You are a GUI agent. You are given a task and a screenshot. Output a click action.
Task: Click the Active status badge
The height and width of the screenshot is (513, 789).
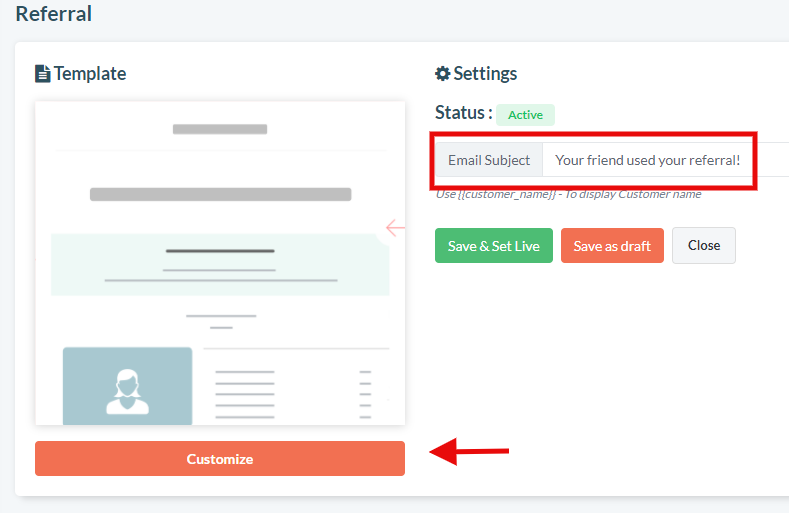525,115
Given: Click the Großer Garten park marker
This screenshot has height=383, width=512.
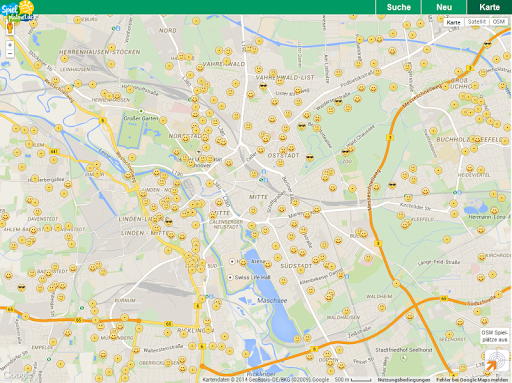Looking at the screenshot, I should pos(141,111).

◆ **WHAT THE EXERCISE ASKS**: Ignore the images and quote every line of the listing exactly.

◆ **RESPONSE TO THIS TASK**:
You are a GUI agent. You are given a task and a screenshot. Output a click action.
Task: Click the Active status badge
The height and width of the screenshot is (513, 789).
525,115
Given: Click the Großer Garten park marker
This screenshot has height=383, width=512.
Looking at the screenshot, I should pos(141,111).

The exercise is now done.